- Page excerpt
>>>
7. Tutorial for Searching a STAC Catalog#

In this tutorial you will learn how to connect to a STAC API and search various datasets available for query. You will also search for specific items using a range of query parameters.

We will use the Earth Search API developed by Element84 for satellite datasets available on AWS S3 Storage (note that only those datasets that have a STAC catalog are served through this API). You can access the STAC catalog of the API here.

We will use the PySTAC pakcage for this tutorial. Check the documentation here, and these specific guides about using ItemSearch

You can find this notebook with a Dockerfile that contains all the required packages to run it on this repository.

Attribution: Parts of this notebook are inspired by the great tutorial on Access satellite imagery using Python (link)
<<<
- Dataset section
>>>
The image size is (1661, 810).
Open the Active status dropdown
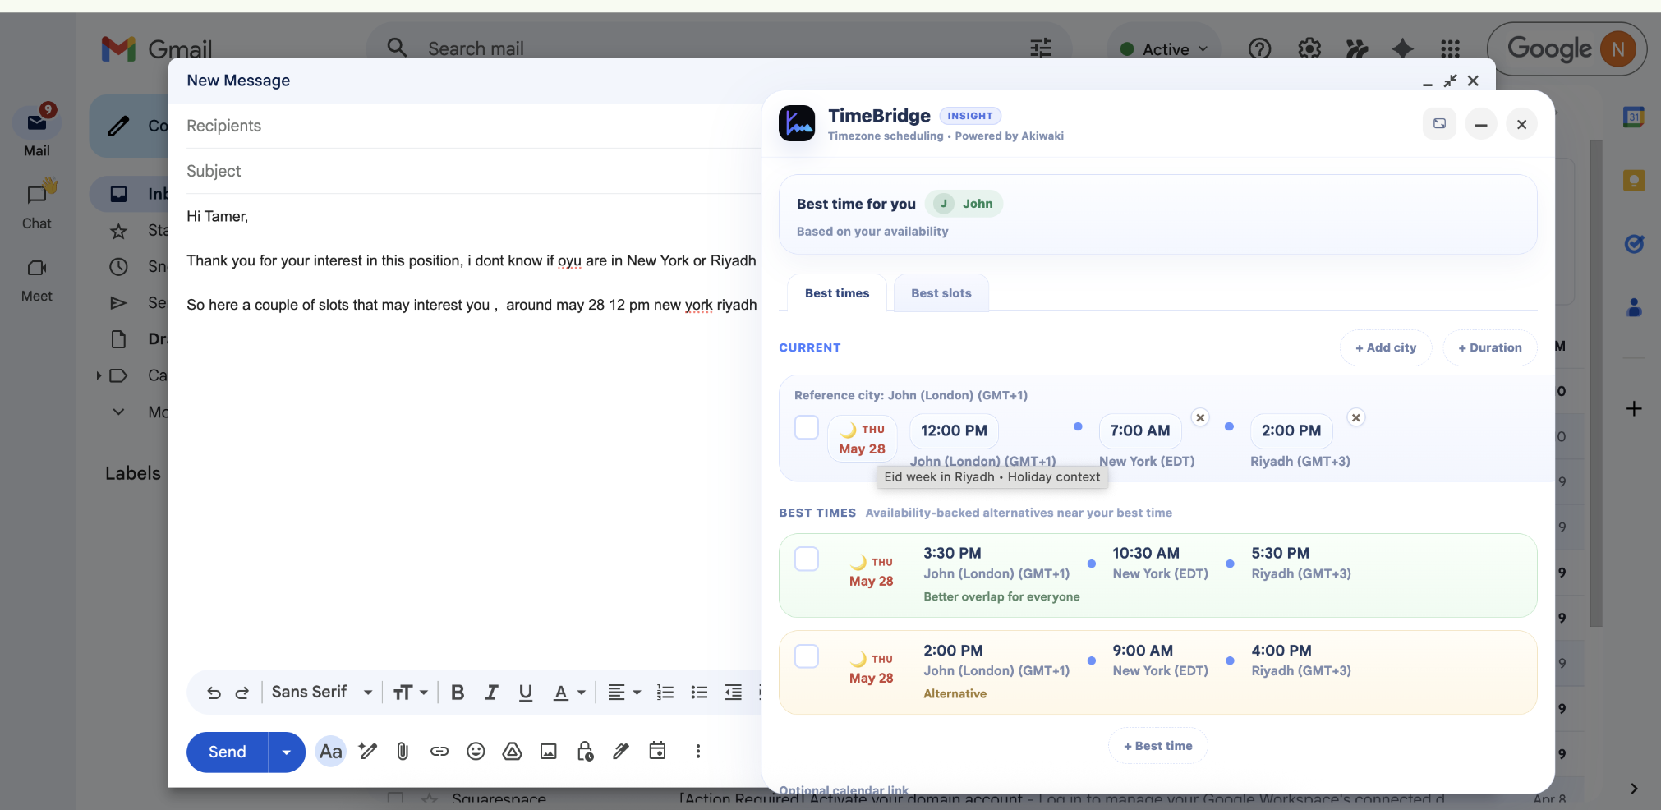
<<<
- Given request
Answer these questions from the STAC search tutorial:
(a) Which API does the tutorial use, and who developed it?
(b) Which package does the tutorial rely on?
(c) What does the repository provide along with the notebook?

- Output
(a) The Earth Search API, developed by Element84.
(b) PySTAC.
(c) A Dockerfile that contains all the required packages to run the notebook.